With the concept still in its infancy, the fact that it has been announced this week seems to indicate that the ECB plans to move forward with the proposal as it tries to offer an eight city-based team competition that will stand apart from the other domestic T20 competitions around the world, such as the Indian Premier League, the Big Bash and the Caribbean Premier League. The announcement has brought a varied and proportional response from cricket lovers around the world.

At the heart of the concept is that both teams would face 100 deliveries, made up of 15 six ball overs, and a final over of ten deliveries. Of course there is no chance this will be a 100-balls-per-side initiative, because the number of wides and no balls that come with the one day game will ensure that number is never achieved. There are also possible rule tweaks that include abandoning LBW dismissals and allowing a change of bowlers in the middle of the final ten ball over.

The ECB chief executive Tom Harrison believes "This is a fresh and exciting idea which will appeal to a younger audience and attractnew fans to the game," while England captain Joe Root has been quoted as saying "It's going to appeal to a completely new audience, and I think that's great,” and that mums and kids would be drawn in by the ‘new’ concept.
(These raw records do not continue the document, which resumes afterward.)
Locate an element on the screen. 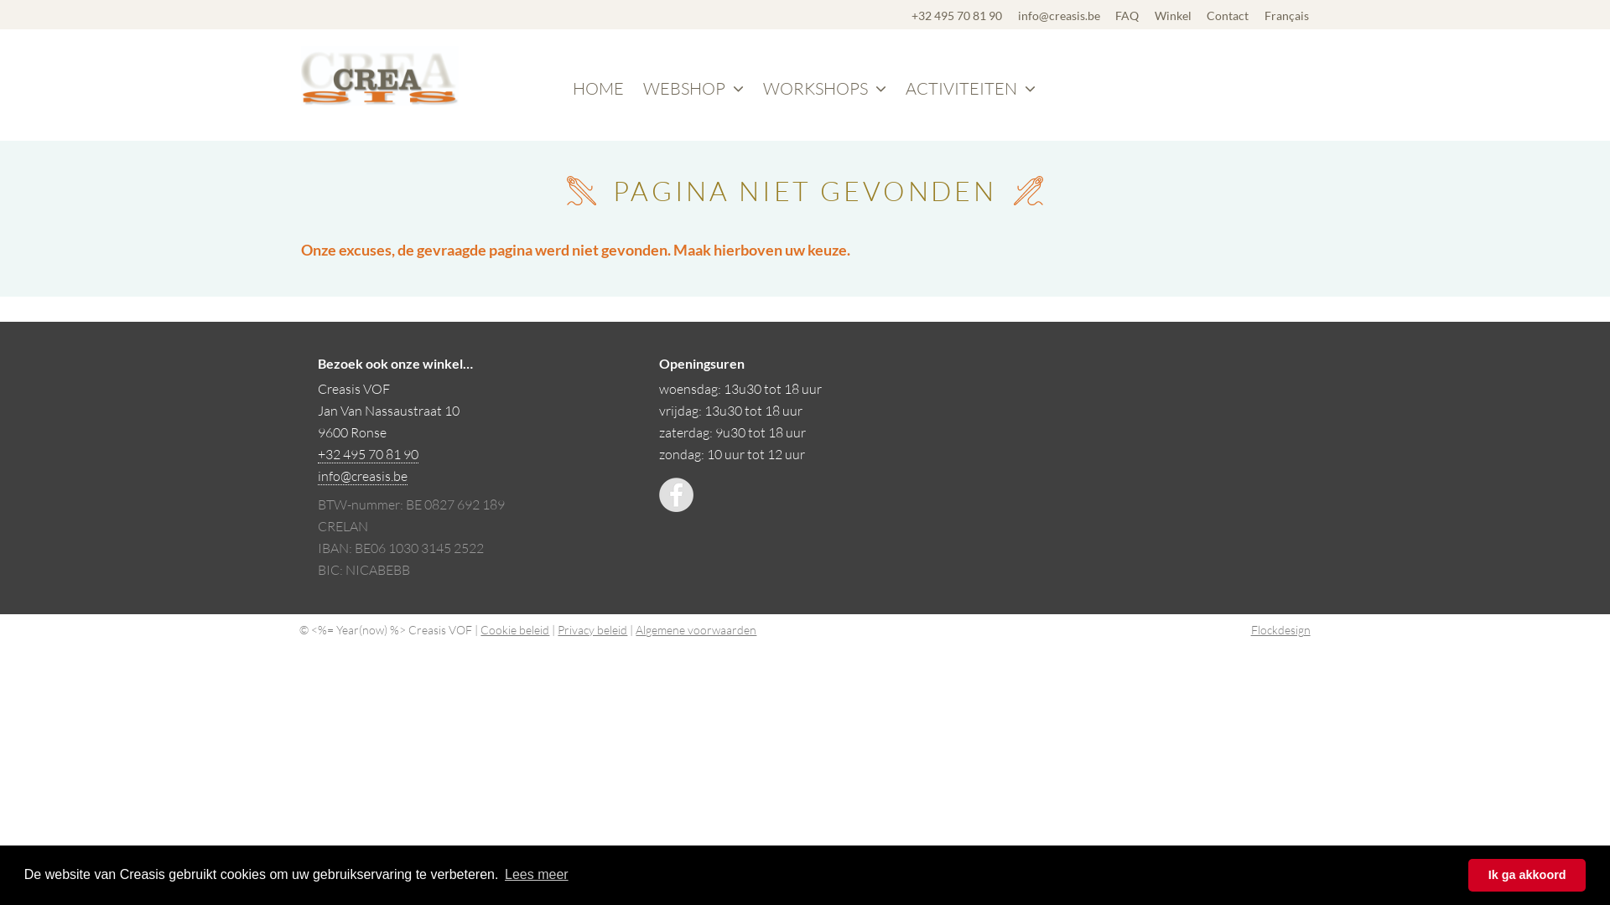 The height and width of the screenshot is (905, 1610). 'Privacy beleid' is located at coordinates (592, 630).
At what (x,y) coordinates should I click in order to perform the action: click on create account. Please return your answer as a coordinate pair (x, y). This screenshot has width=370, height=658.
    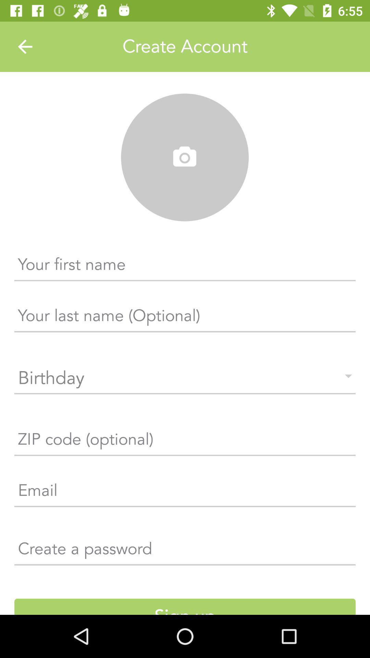
    Looking at the image, I should click on (185, 46).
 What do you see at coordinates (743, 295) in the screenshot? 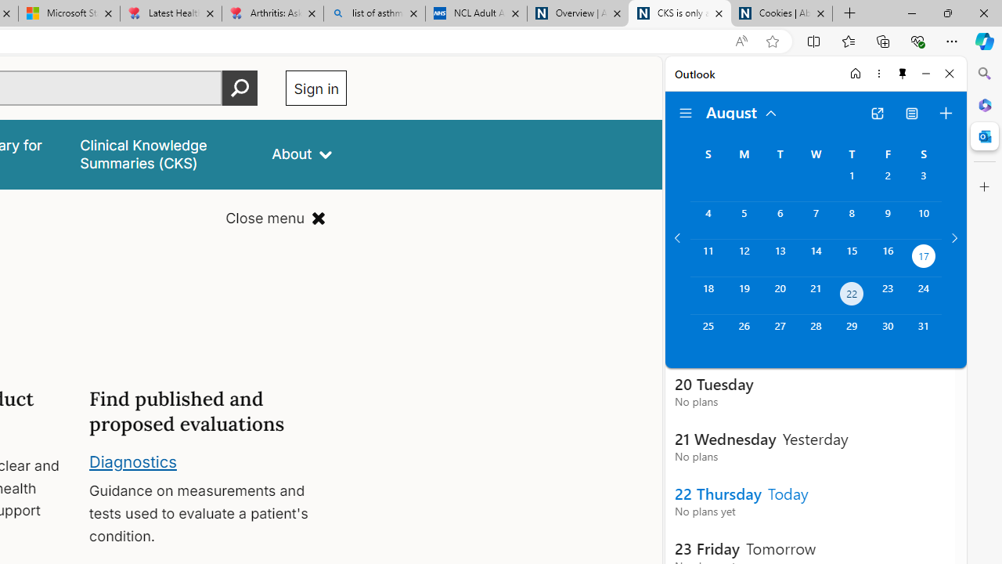
I see `'Monday, August 19, 2024. '` at bounding box center [743, 295].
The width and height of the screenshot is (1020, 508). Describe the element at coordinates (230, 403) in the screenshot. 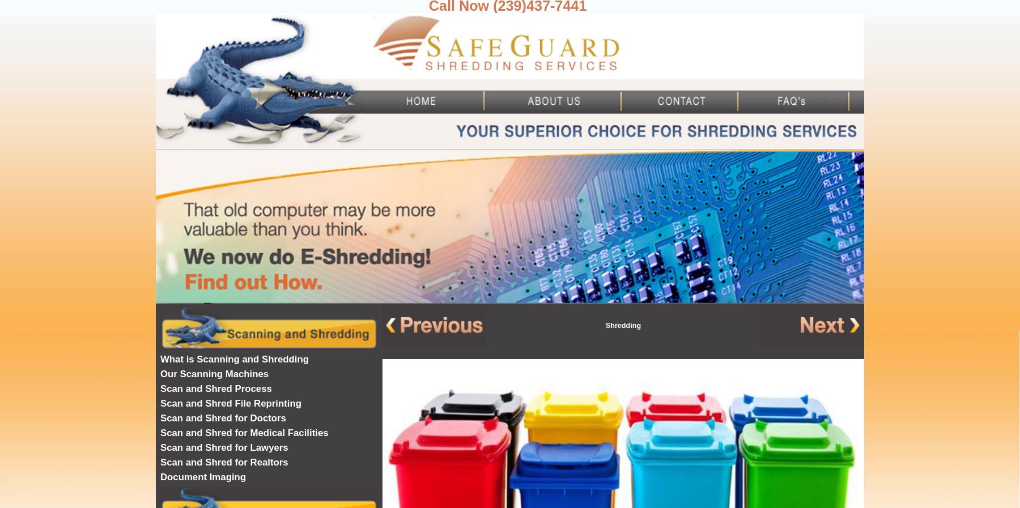

I see `'Scan and Shred File Reprinting'` at that location.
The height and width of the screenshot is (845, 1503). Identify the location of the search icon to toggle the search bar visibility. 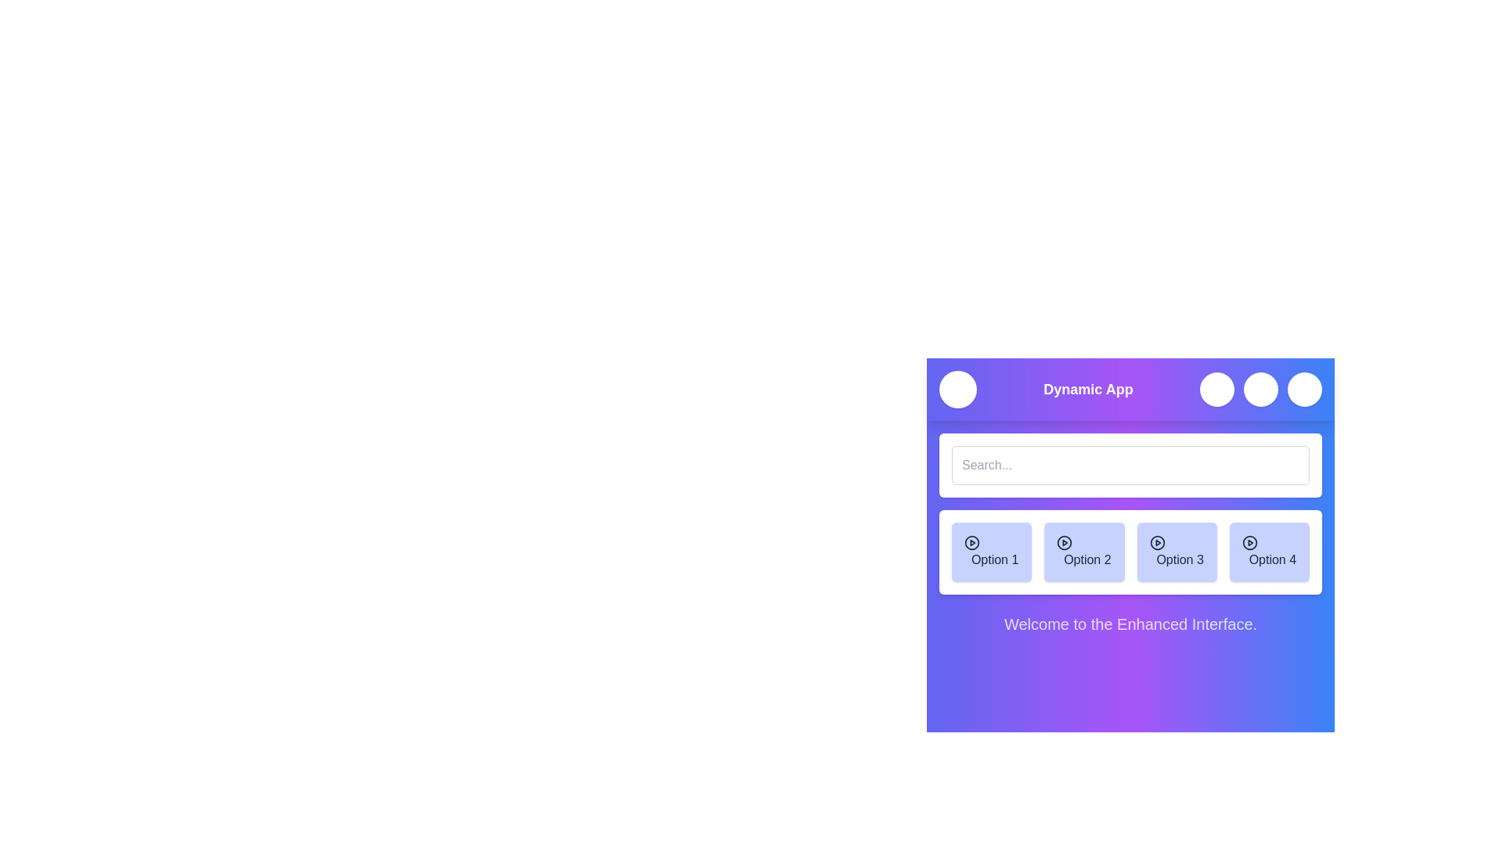
(1216, 388).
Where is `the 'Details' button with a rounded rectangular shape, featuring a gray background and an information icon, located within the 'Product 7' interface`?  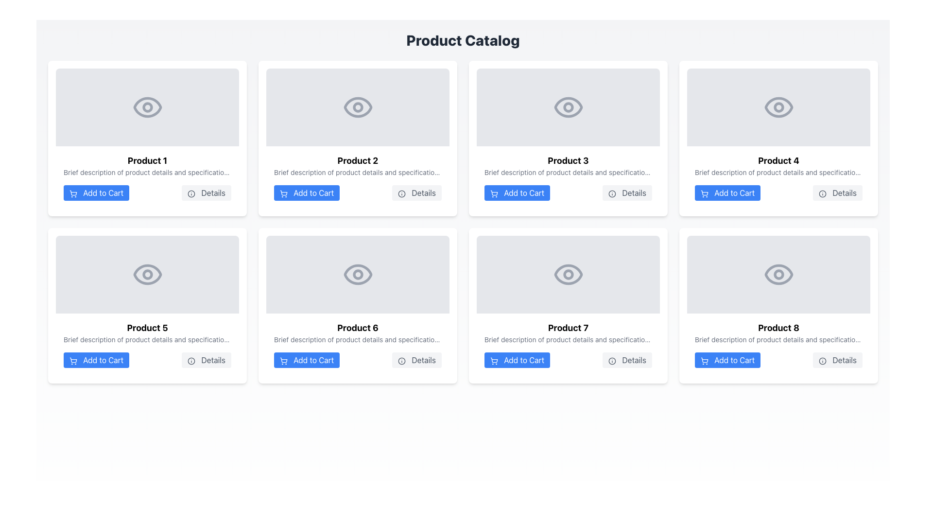 the 'Details' button with a rounded rectangular shape, featuring a gray background and an information icon, located within the 'Product 7' interface is located at coordinates (627, 359).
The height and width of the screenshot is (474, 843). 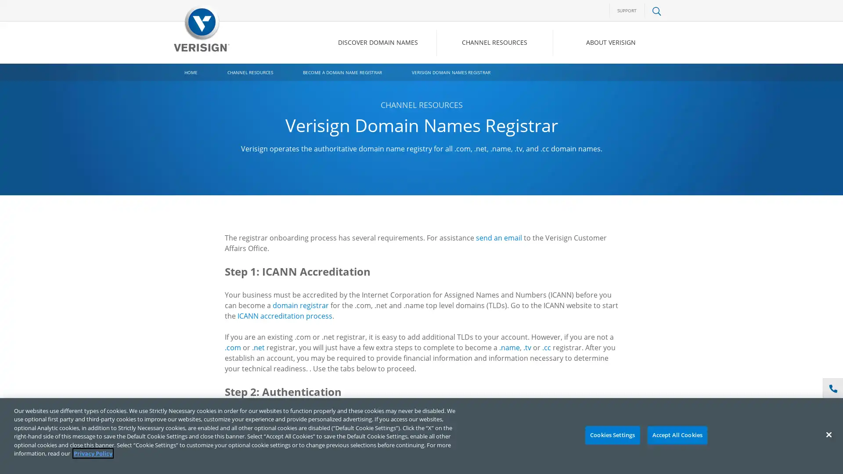 I want to click on Search, so click(x=586, y=79).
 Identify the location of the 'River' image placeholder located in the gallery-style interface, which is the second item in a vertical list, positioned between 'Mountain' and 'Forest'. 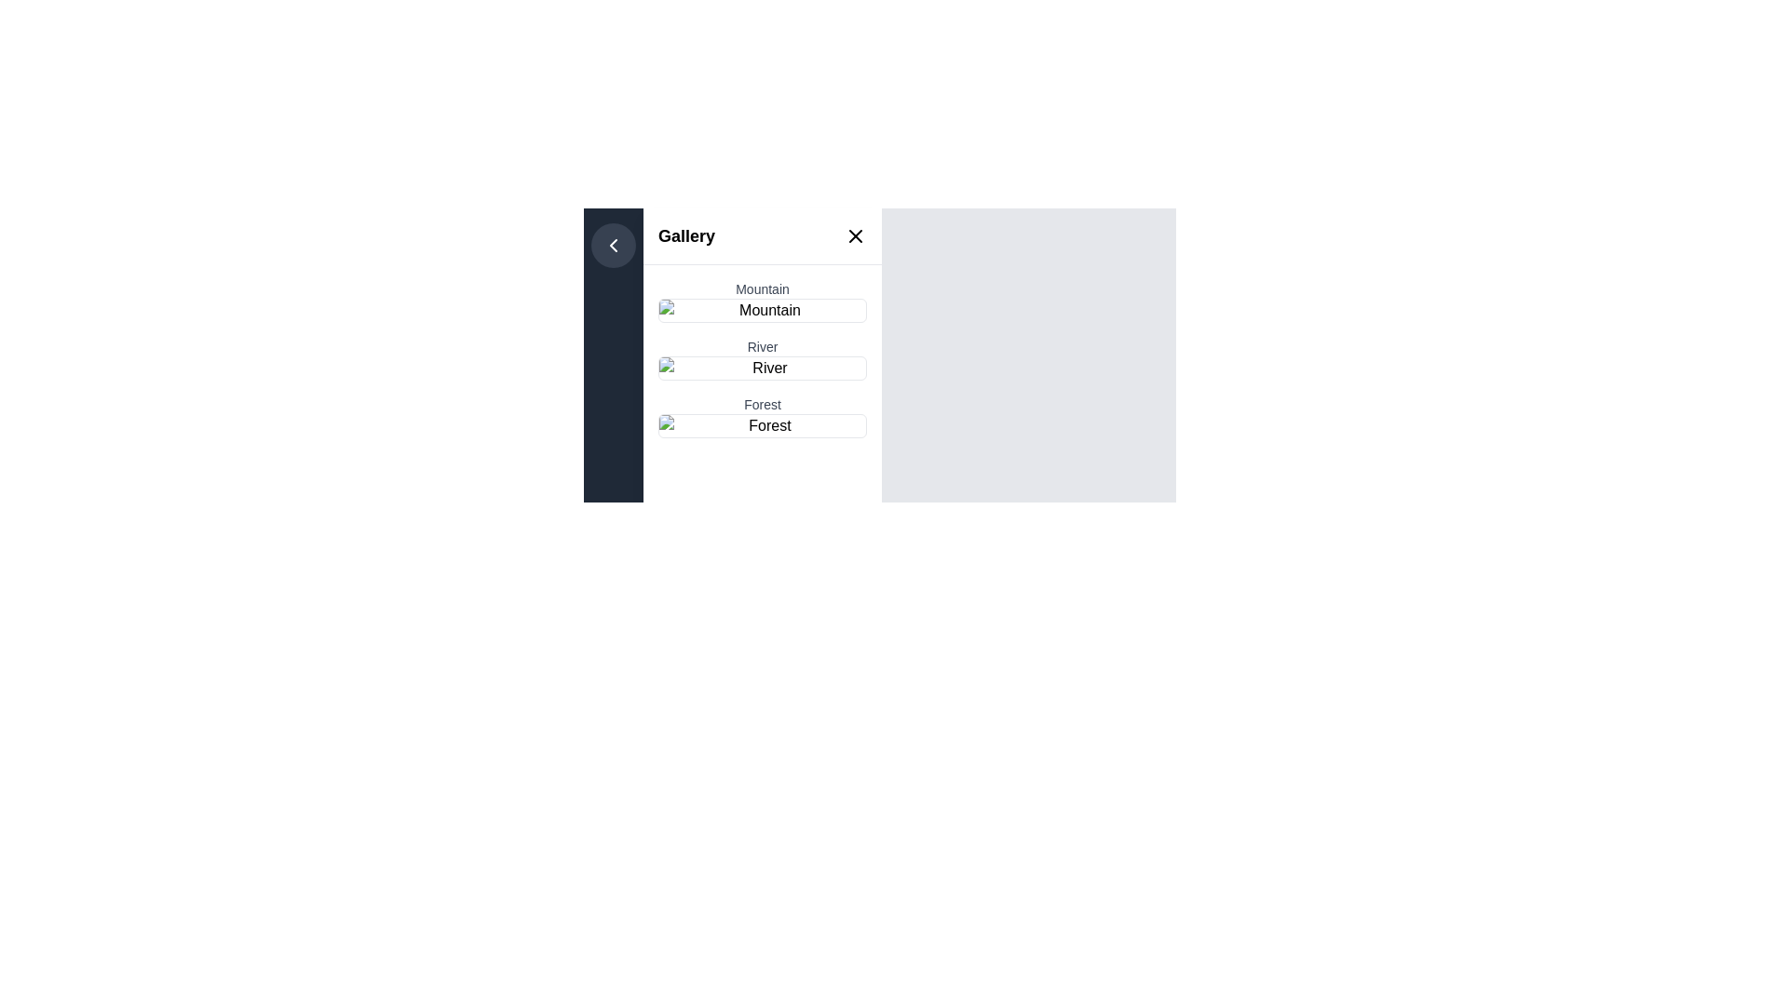
(762, 369).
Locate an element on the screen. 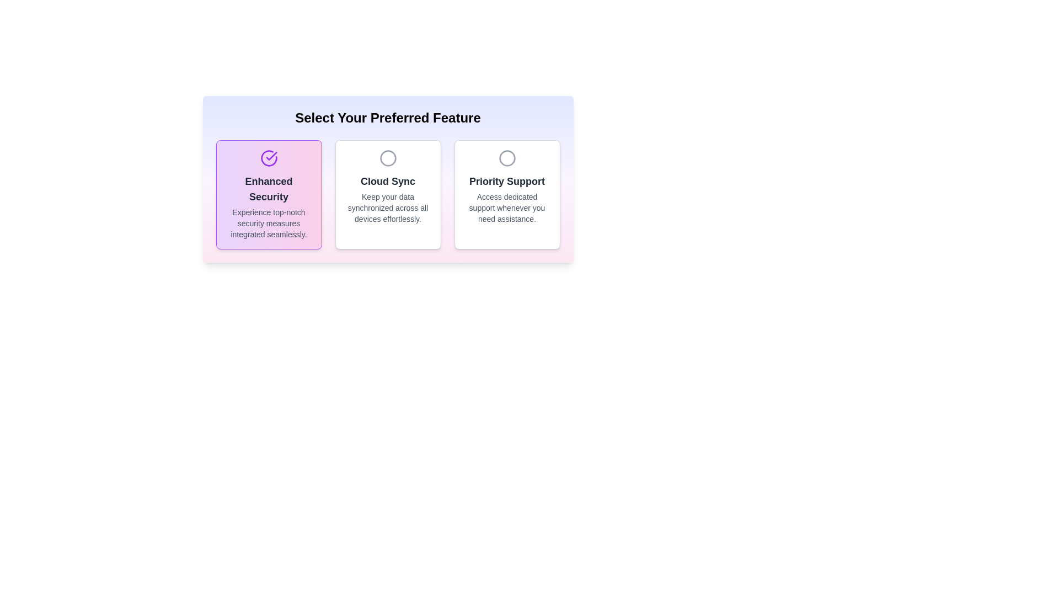  the SVG circle element located at the top-middle of the 'Cloud Sync' card, which has a visible outline and no fill is located at coordinates (388, 158).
If the ECB is serious about creating a new competition format for cricket which would bring in the mums and the kids as well as new people who have not been regular followers of the game, then instead of borrowing heavily from the T20 cricket format that already exists, why wouldn’t they design a game that revolved around the type of cricket that everybody already knows and participates in, such as backyard cricket rules?

Who wouldn’t be excited about seeing domestic cricketers playing a game under rules such as can’t get out first ball, hitting the ball over the fence is six and out, and batsmen can be caught out on the ‘one hand one bounce’ rule? What about bringing in the automatic wicket-keeper? Or put in the garbage bin at silly point, and if you hit it on the full you are out caught? If you want real excitement, let’s play under the ‘hit and run’ rule. How about bowlers who claim they have two balls to go in their over, even though they’ve been bowling for twenty minutes?

These are the kinds of changes to cricket that might draw in the Mums and the kids in a different way from the current cricket formats, not just another shortening of the overs being faced by each side and then a fancy multi-ball over to finish off the innings. Better yet, open up the discussion to the public as to what rules they actually want to see in a new cricket competition, and not just give the game a quick polish and pass it off as ‘new and exciting’.